===== GIVEN TEXT =====

Using the standardized code block for fitting included below, change the fit function to an exponential and adjust the initial guesses (hint: you have calculated an RC time constant above with values consistent with the ones used for this data).

Fitting:

The following code block is identical to the Fitting-general-2024-v0.2 notebook which you can add to your notebook by copying and pasting, or by running and saving/copying the results into your active notebook (better to show all work though!). Note that if you want to save multiple fit outputs and import them, you will need to change the output image filename at the bottom of the cell!

In addition to defining new fitting functions ("DEFINED FITTING FUNCTIONS"), you will typically need to update or modify the information contained in "LIST OF ALL INPUTS":
* `fname` to load the correct data file
* `x_name`, `x_units`, `y_name` and `y_units` to match your data file
* `fit_function = ..` to use your defined fitting function
* `param_names` and `guesses`: these MUST match the parameters in the defined fitting function that follow after (x,...)
* Update any of the optional features flags as desired

The datafile ``fname`` is assumed to be a four-column .csv file corresponding to x-values, x-uncertainties, y-values, y-uncertainties, with 2 header rows giving the names and units of these columns. This is the same as the output of the packed data we used last week and will continue to use.

In [None]:
# Load python packages
import matplotlib.pyplot as plt
import numpy as np
from scipy.optimize import curve_fit

###############################################################################
# DEFINED FITTING FUNCTIONS
###############################################################################

def sine_func(x, amplitude, freq, phase):
    return amplitude * np.sin(2.0 * np.pi * freq * x + phase)

=====

• TASK 1:
According to the fitting instructions, when must the output image filename at the bottom of the code be changed, and why?
• TASK 2:
Answer these questions using the fitting instructions:
(a) How many columns is the data file `fname` assumed to have?
(b) How many header rows does that file have, and what do they give?
(c) From which module is `curve_fit` imported?
• TASK 3:
List every input name that the fitting instructions say may need updating in "LIST OF ALL INPUTS".

===== EXTRACTED DATA =====

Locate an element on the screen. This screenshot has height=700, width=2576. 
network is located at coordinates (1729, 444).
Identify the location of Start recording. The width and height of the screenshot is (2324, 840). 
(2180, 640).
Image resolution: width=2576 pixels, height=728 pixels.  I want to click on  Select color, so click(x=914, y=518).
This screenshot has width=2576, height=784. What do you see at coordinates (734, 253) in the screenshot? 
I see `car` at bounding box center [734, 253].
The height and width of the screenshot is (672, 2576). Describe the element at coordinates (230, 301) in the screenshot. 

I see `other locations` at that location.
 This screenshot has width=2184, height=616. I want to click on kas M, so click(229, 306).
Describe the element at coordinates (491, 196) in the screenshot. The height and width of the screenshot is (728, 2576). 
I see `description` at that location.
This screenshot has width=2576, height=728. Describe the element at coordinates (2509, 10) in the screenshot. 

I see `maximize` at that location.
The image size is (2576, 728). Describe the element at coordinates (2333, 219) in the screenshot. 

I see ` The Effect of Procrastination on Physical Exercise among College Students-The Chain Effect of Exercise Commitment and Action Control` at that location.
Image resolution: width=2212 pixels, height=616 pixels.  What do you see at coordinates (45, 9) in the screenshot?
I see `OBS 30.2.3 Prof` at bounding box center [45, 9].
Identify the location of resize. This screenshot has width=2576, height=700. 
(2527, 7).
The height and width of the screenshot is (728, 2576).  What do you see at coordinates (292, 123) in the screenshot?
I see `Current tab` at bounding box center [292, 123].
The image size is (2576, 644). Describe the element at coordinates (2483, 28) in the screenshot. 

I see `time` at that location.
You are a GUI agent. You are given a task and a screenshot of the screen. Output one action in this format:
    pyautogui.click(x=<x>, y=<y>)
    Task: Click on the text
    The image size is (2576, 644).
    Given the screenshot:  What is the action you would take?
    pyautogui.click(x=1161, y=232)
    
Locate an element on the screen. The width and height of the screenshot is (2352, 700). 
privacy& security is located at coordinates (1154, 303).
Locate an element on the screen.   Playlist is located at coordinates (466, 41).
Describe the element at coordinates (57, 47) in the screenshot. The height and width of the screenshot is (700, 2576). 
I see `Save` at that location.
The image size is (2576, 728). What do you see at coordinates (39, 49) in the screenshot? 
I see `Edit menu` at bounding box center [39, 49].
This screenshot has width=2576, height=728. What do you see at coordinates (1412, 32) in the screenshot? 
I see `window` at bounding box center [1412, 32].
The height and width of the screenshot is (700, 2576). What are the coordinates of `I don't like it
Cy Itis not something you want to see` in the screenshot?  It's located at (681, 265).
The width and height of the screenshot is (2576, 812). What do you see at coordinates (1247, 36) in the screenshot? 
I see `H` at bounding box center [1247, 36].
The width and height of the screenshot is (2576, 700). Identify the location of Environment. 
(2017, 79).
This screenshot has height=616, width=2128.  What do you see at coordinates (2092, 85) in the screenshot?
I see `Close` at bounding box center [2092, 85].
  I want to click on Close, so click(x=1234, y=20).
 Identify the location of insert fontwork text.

=====

• EXPECTED ANSWER 1:
It must be changed when more than one fit output is to be saved. This allows the multiple fit outputs to be saved and then imported.

• EXPECTED ANSWER 2:
(a) Four columns: x-values, x-uncertainties, y-values and y-uncertainties.
(b) Two header rows, giving the names and units of the columns.
(c) From `scipy.optimize`.

• EXPECTED ANSWER 3:
`fname`, `x_name`, `x_units`, `y_name`, `y_units`, `fit_function`, `param_names`, `guesses`